[Assignment]
Please give back, word for word, only the lines starting at the one containing "- Resources FAQ: (69, 2481)" and ending at the one containing "- Revelation Simplified" within the material below.

***

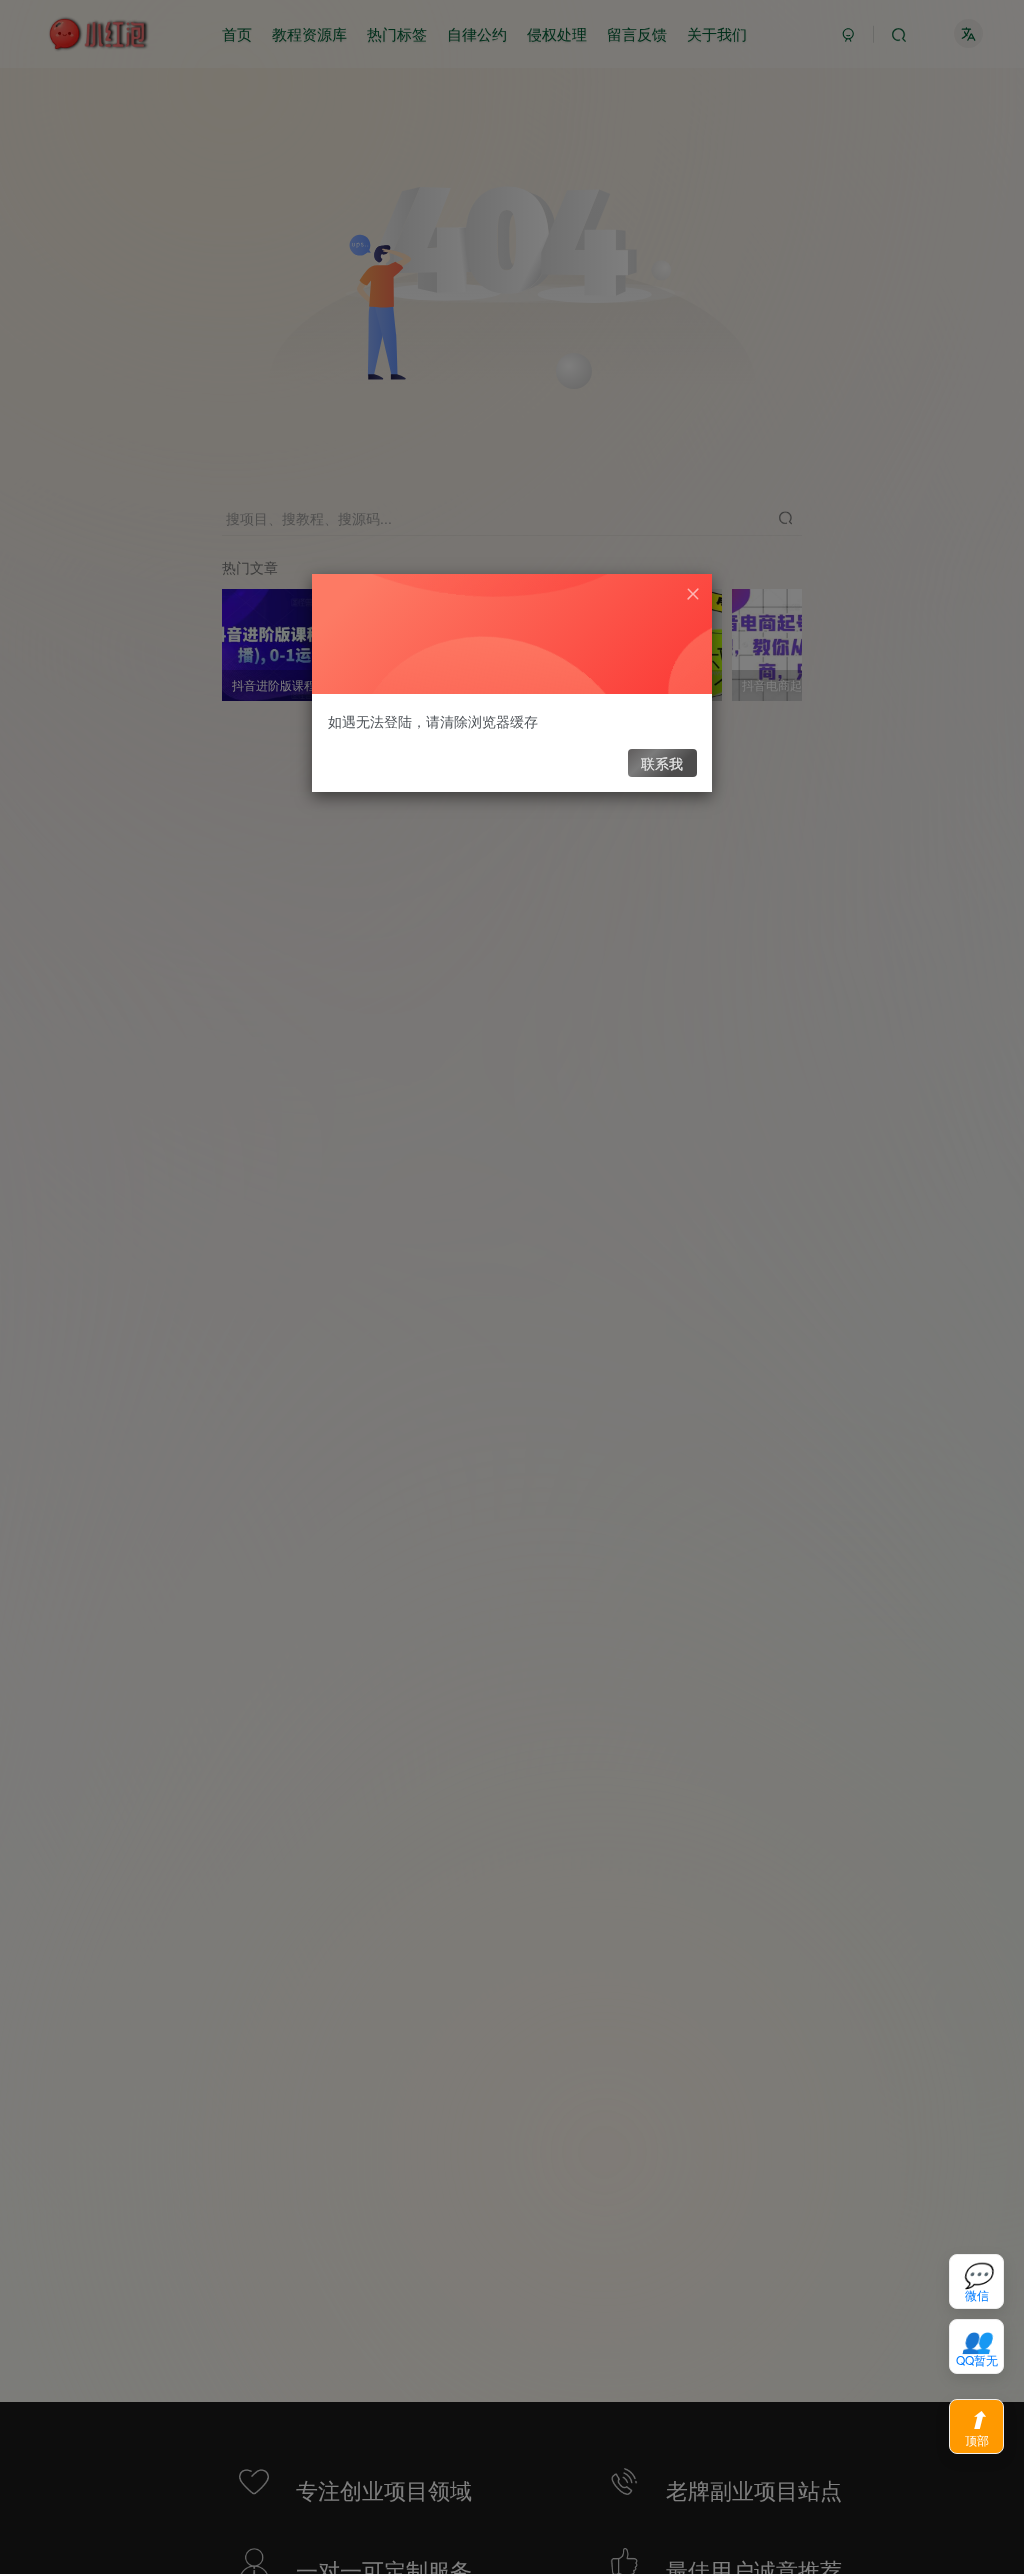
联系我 (662, 763)
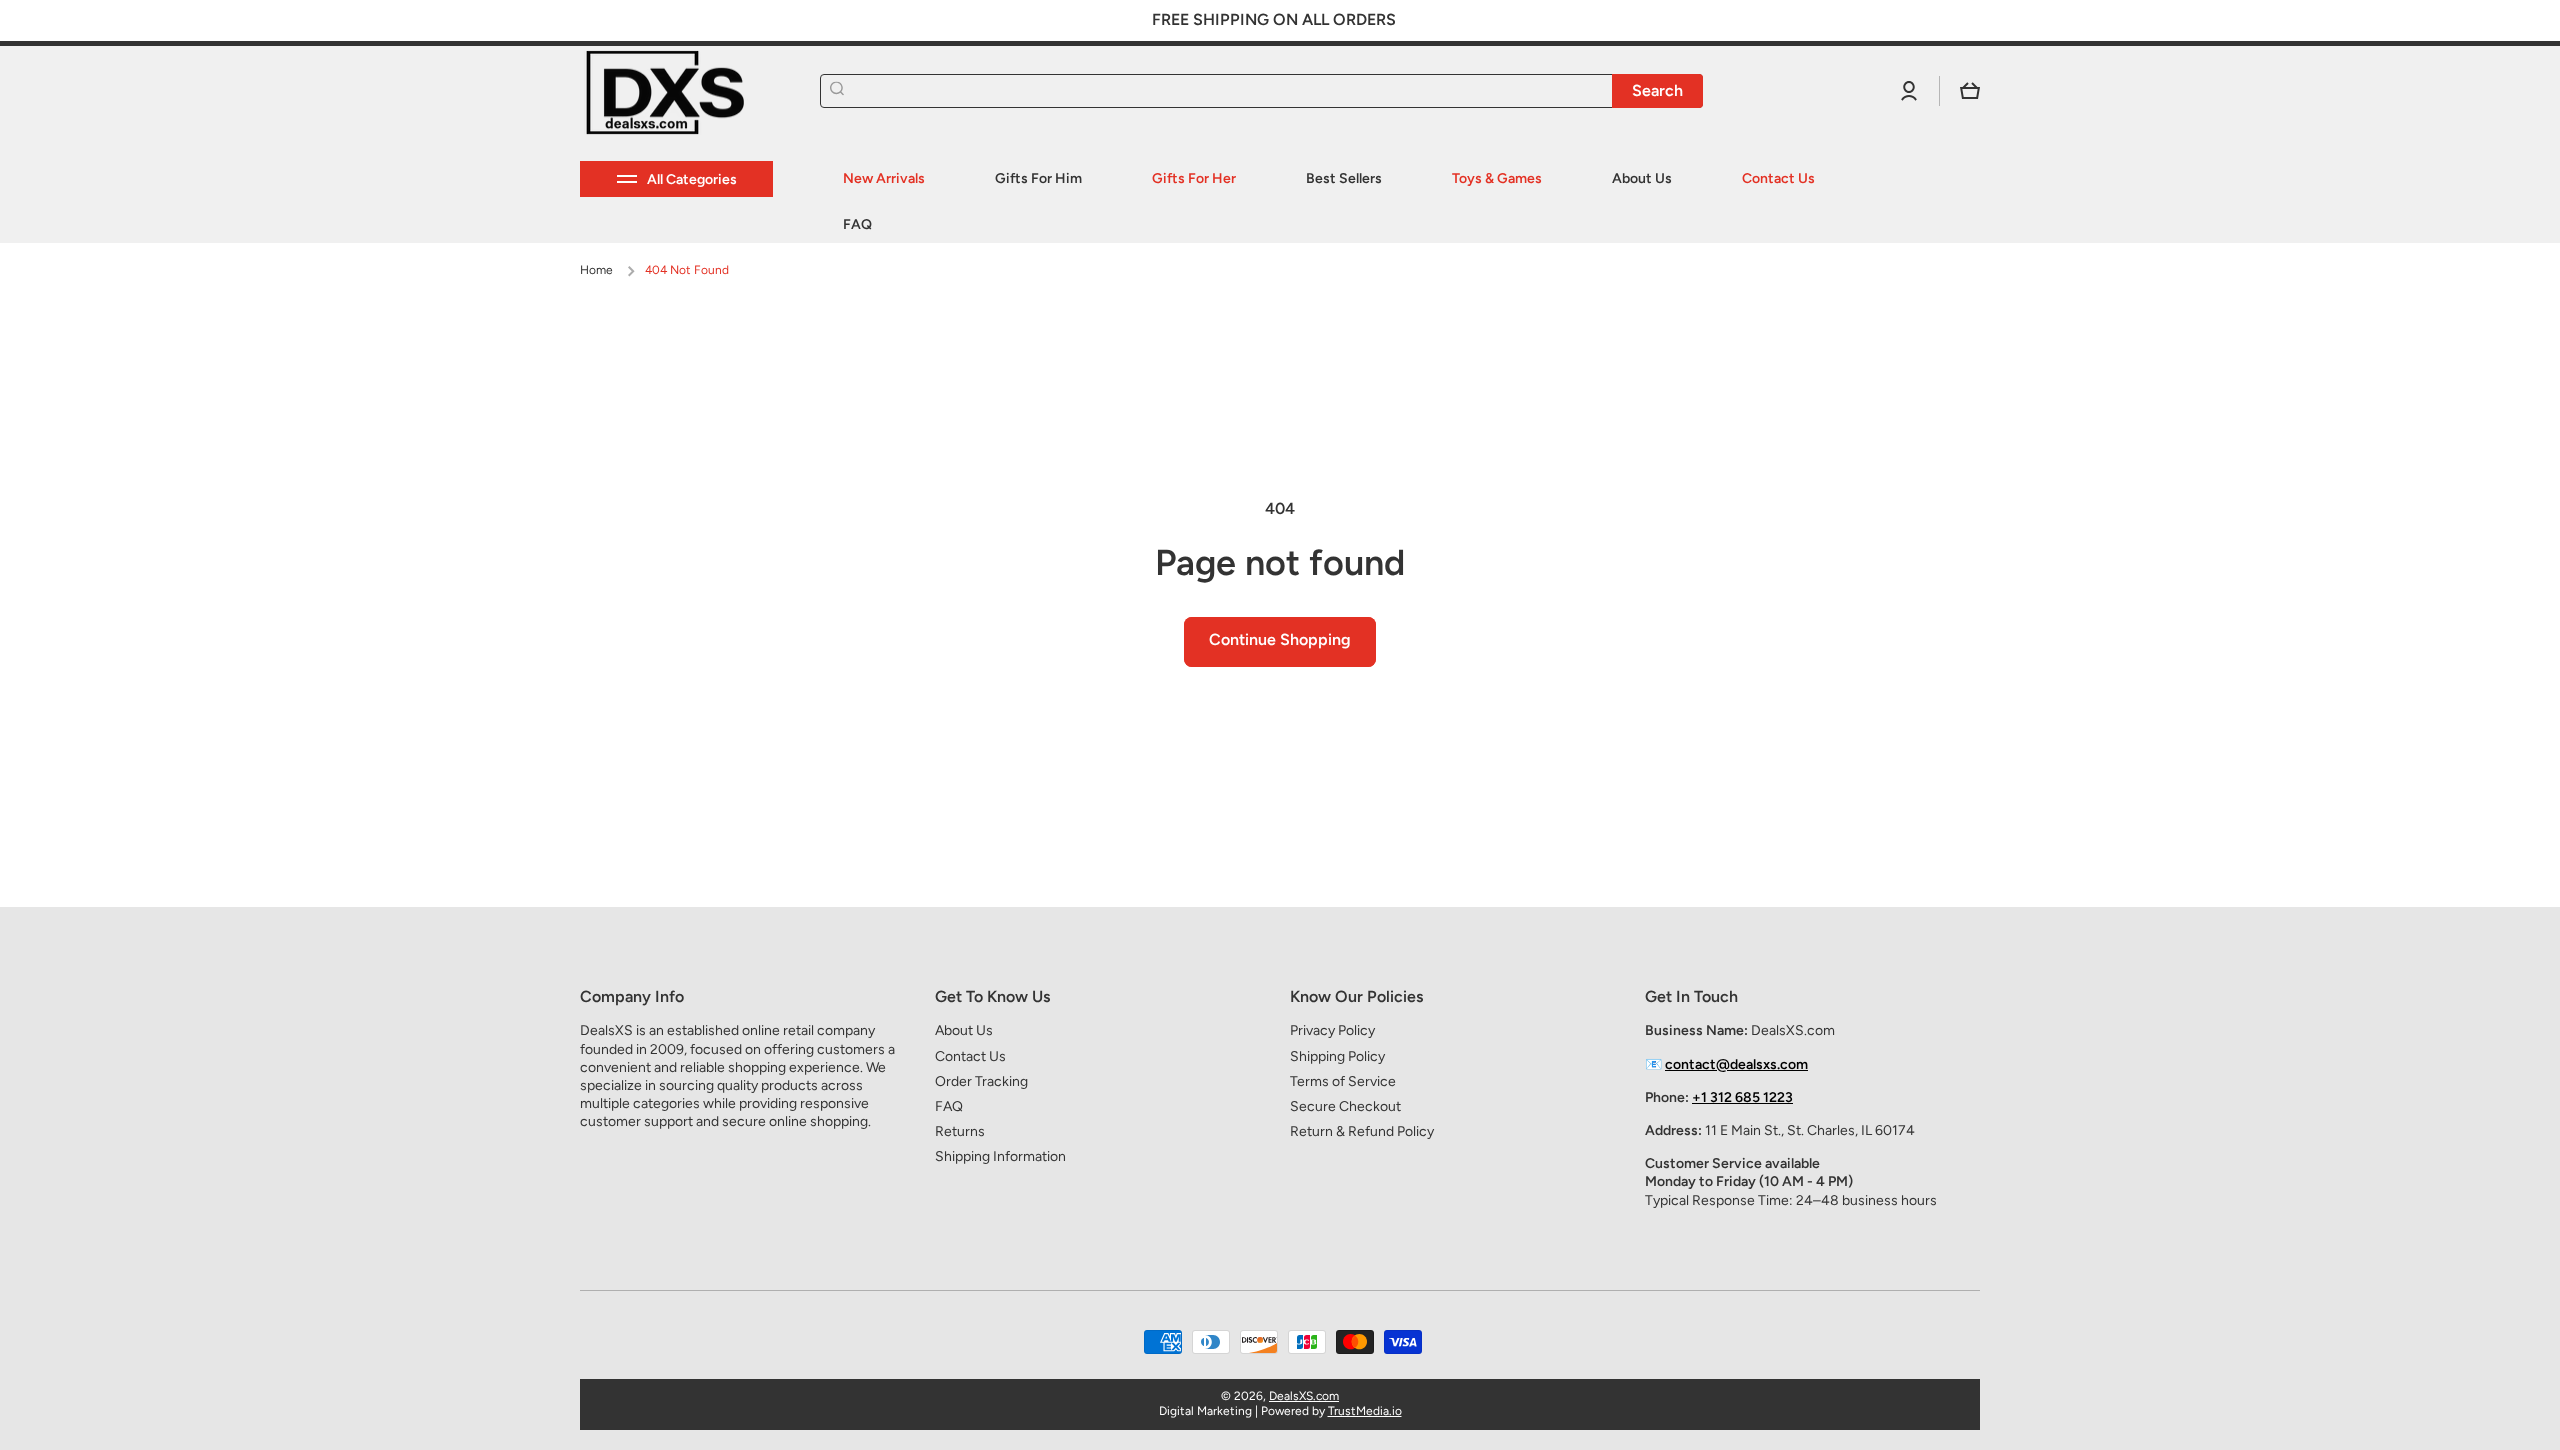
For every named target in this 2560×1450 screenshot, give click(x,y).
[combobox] (1261, 91)
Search (1657, 90)
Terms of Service (1343, 1081)
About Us (964, 1030)
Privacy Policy (1332, 1030)
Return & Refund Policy (1362, 1131)
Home (596, 270)
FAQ (949, 1106)
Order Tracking (981, 1081)
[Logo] (680, 91)
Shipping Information (1000, 1156)
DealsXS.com (1304, 1396)
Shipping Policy (1337, 1056)
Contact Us (970, 1056)
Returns (960, 1131)
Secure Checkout (1345, 1106)
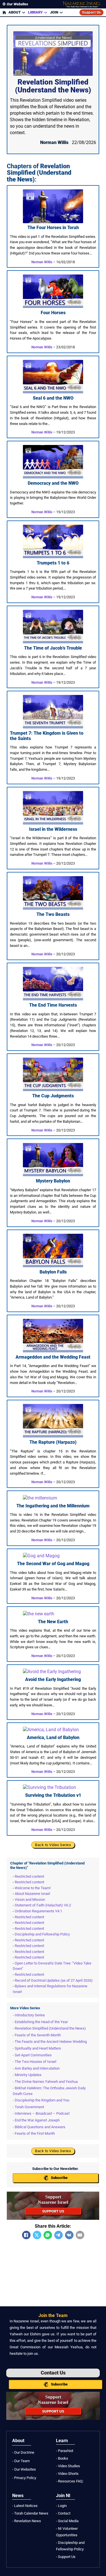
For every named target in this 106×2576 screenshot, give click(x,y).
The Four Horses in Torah (53, 227)
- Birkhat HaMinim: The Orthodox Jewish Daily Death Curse (49, 2091)
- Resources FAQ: (69, 2481)
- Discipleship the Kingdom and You (41, 2100)
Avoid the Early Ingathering (53, 1679)
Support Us (91, 12)
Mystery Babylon (53, 1181)
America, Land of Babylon (53, 1737)
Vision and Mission (30, 1899)
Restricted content (29, 1876)
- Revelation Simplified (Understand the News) (49, 2028)
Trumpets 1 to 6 (53, 563)
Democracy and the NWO (53, 483)
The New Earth (53, 1621)
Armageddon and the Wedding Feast (53, 1357)
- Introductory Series (29, 2015)
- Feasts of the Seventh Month (37, 2035)
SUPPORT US (53, 2211)
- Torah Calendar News (30, 2513)
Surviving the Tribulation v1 (53, 1795)
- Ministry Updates (27, 2075)
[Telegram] (58, 2235)
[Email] (80, 2235)
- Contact (63, 2513)
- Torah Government (28, 2107)
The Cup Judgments (53, 1095)
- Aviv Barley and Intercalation (36, 2068)
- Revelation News (26, 2521)
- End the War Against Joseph (36, 2120)
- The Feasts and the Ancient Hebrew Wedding (50, 2041)
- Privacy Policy (24, 2478)
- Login (61, 2506)
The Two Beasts (53, 914)
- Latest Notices (25, 2506)
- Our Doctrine (23, 2452)
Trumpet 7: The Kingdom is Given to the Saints (46, 735)
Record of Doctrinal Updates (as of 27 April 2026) (54, 1980)
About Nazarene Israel (32, 1893)
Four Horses (53, 312)
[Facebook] (26, 2235)
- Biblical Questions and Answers (39, 2127)
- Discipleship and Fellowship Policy (70, 2545)
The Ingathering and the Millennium (53, 1506)
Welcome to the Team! (33, 1888)
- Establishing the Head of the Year (40, 2022)
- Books (62, 2458)
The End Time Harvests (53, 1005)
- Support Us (65, 2557)
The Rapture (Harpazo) (53, 1442)
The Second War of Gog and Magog (53, 1563)
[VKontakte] (69, 2235)
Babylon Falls (53, 1272)
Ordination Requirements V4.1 (38, 1911)
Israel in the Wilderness (53, 829)
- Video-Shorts (67, 2473)
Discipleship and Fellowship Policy (42, 1934)
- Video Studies (68, 2466)
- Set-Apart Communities (32, 2055)
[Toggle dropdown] (23, 12)
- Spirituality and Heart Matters (37, 2048)
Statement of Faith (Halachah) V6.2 (43, 1905)
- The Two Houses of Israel (34, 2061)
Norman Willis (41, 262)
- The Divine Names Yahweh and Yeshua (45, 2081)
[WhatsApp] (48, 2235)
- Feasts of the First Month (34, 2133)
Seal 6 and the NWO (53, 398)
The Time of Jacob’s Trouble (53, 648)
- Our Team (21, 2461)
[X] (37, 2235)
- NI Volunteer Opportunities (67, 2531)
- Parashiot (64, 2451)
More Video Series (25, 2008)
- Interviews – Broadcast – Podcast (41, 2113)
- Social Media (67, 2521)
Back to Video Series (53, 1845)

***

[Problem solution]
- Resources FAQ: (69, 2481)
- Discipleship the Kingdom and You (41, 2100)
Avoid the Early Ingathering (53, 1679)
Support Us (91, 12)
Mystery Babylon (53, 1181)
America, Land of Babylon (53, 1737)
Vision and Mission (30, 1899)
Restricted content (29, 1876)
- Revelation Simplified (Understand the News) (49, 2028)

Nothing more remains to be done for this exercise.